= Ḥuzn =

The Arabic word found as ḥuzn and ḥazan in the Qur'an and hüzün in modern Turkish refers to the pain and sorrow over a loss, death of relatives in the case of the Qur'an. Two schools further interpreted this feeling. The first sees it as a sign that one is too attached to the material world, while Sufism took it to represent a feeling of personal insufficiency, that one was not getting close enough to God and did not or could not do enough for God in this world. The Turkish writer Orhan Pamuk in the book Istanbul further elaborates on the added meaning hüzün has acquired in modern Turkish. It has come to denote a sense of failure in life, lack of initiative and to retreat into oneself, symptoms quite similar to melancholia. According to Pamuk it was a defining character of cultural works from Istanbul after the fall of the Ottoman Empire. One may see similarities with how melancholic romantic paintings in the west sometimes used ruins from the age of the Roman Empire as a backdrop.

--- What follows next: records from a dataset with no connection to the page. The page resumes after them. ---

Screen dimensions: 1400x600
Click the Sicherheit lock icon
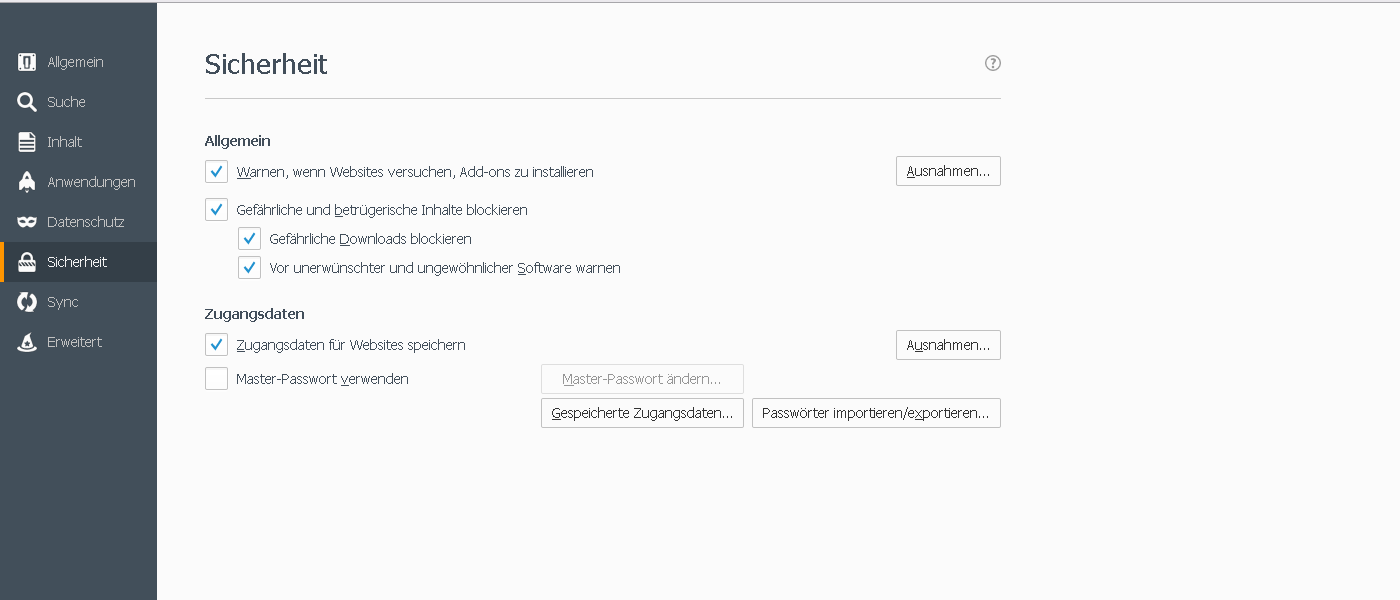tap(27, 262)
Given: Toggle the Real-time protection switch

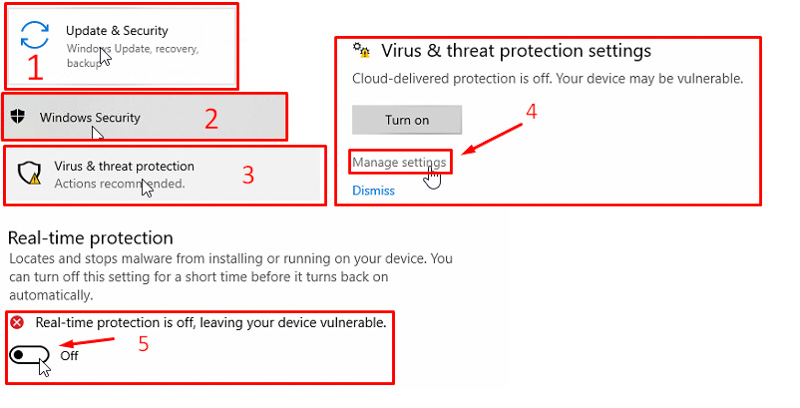Looking at the screenshot, I should click(31, 355).
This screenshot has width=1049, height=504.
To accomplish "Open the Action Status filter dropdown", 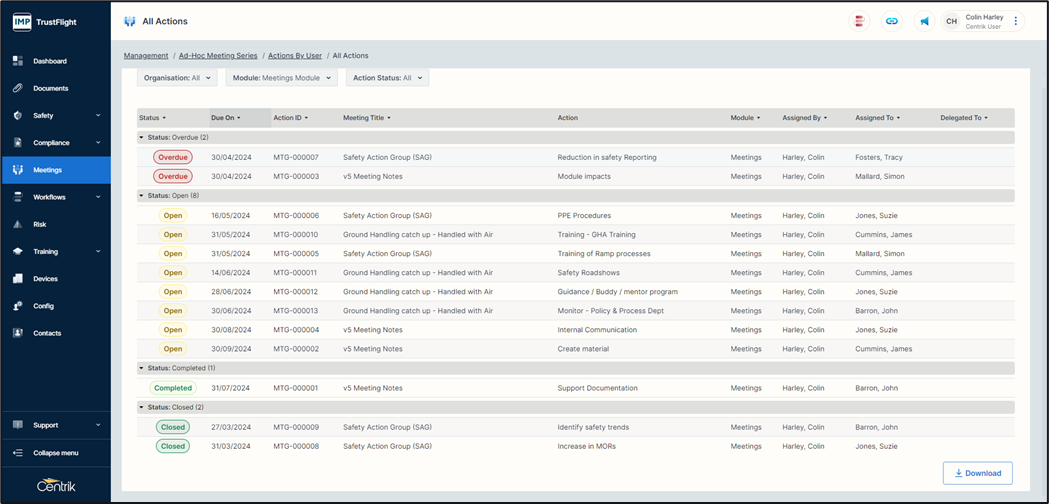I will 387,78.
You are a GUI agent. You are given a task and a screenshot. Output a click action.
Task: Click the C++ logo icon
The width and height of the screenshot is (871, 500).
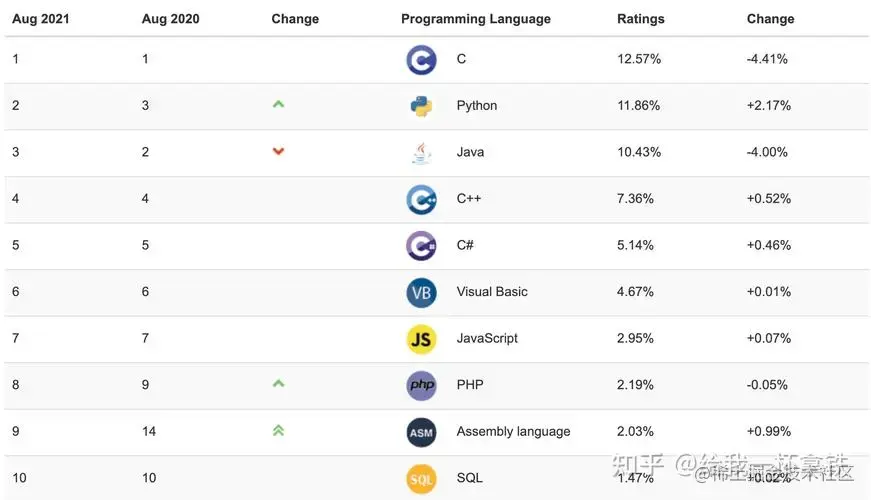(x=421, y=199)
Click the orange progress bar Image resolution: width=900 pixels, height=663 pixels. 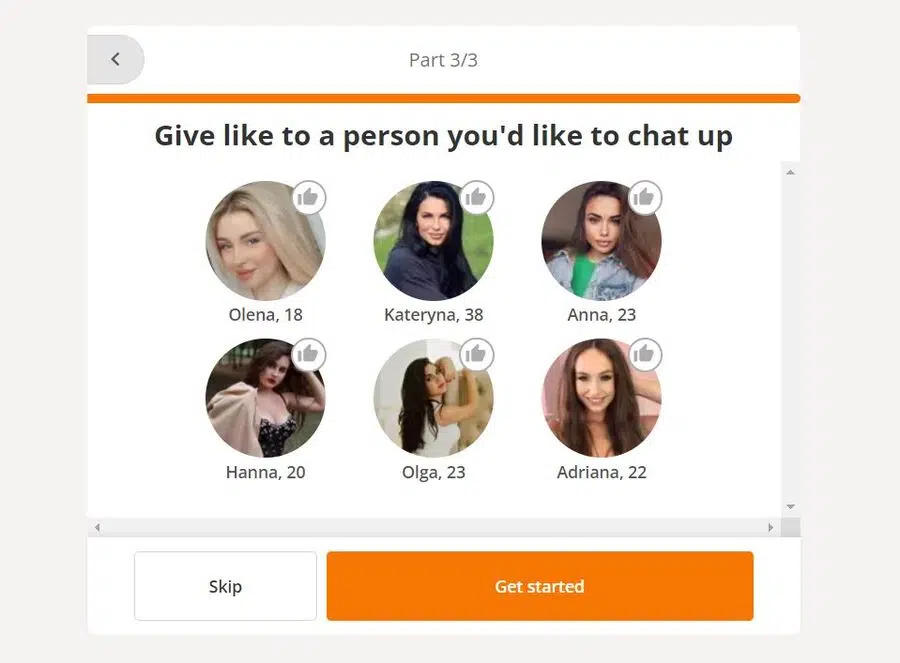444,98
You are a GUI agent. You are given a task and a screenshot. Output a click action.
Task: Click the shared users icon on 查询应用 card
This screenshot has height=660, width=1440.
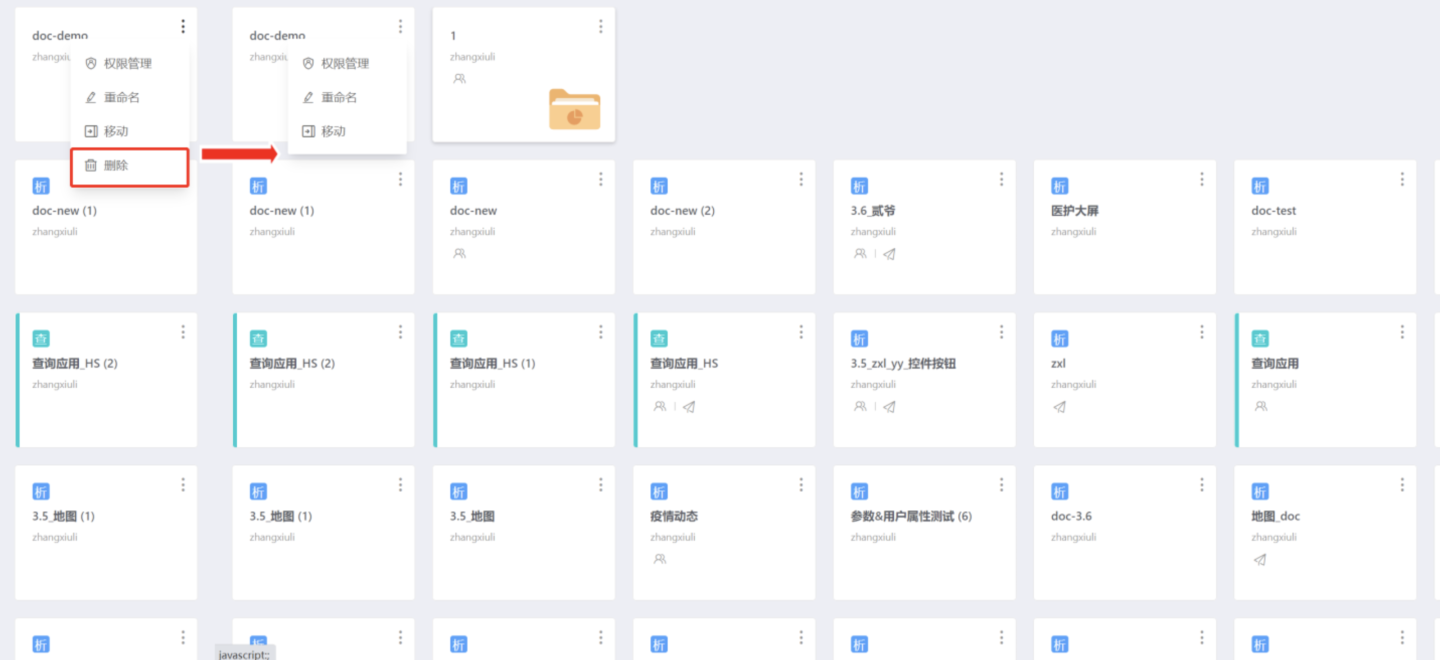click(1260, 407)
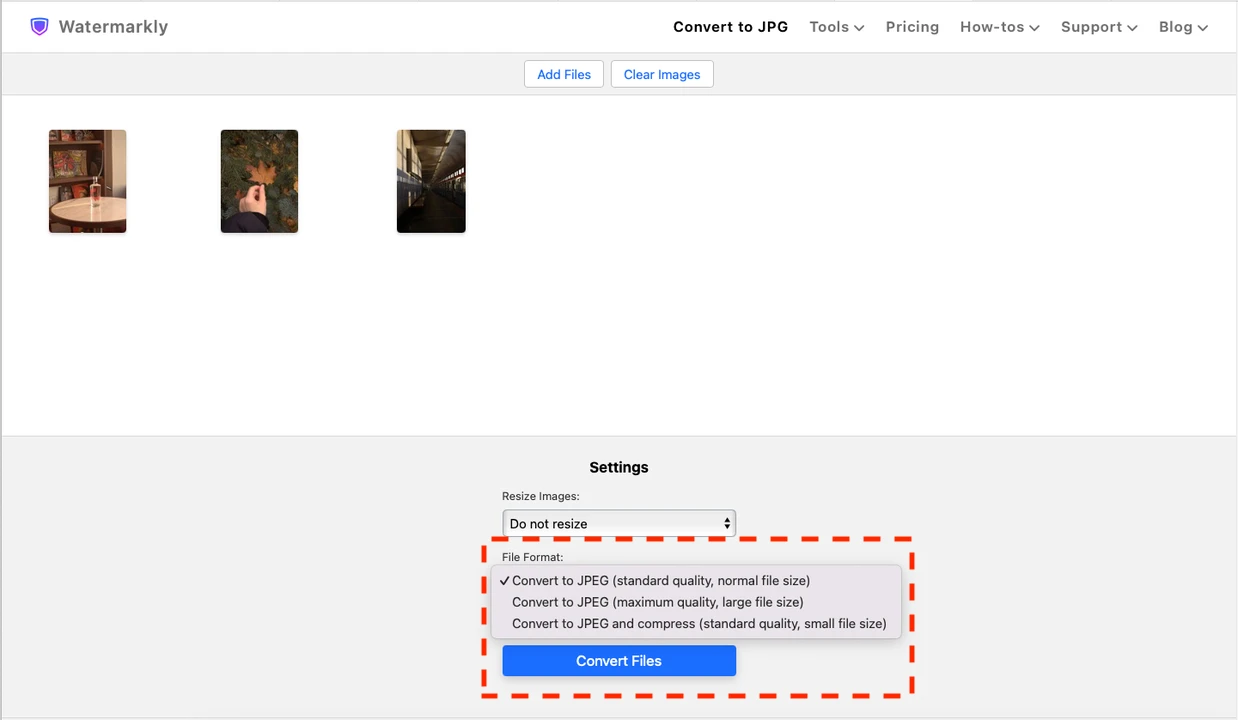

As a parallel with physicians of classical Greece, ancient Arabic physicians and psychologists also categorized ḥuzn as a disease. Al-Kindi (c. 801–873 CE) links it with disease-like mental states like anger, passion, hatred and depression, while Avicenna (980–1037 CE) diagnosed ḥuzn in a lovesick man if his pulse increased drastically when the name of the girl he loved was spoken. Avicenna suggests, in remarkable similarity with Robert Burton, many causes for melancholy, including the fear of death, intrigues surrounding one's life, and lost love. As remedies, he recommends treatments addressing both the medical and philosophical sources of the melancholy, including rational thought, morale, discipline, fasting and coming to terms with the catastrophe.

The various uses of ḥuzn and hüzün thus describe melancholy from a certain vantage point, show similarities with Female hysteria in the case of Avicenna's patient and in a religious context it is not unlike sloth, which by Dante was defined as "failure to love God with all one's heart, all one's mind and all one's soul". Thomas Aquinas described sloth as "an oppressive sorrow, which, to wit, so weighs upon man's mind, that he wants to do nothing".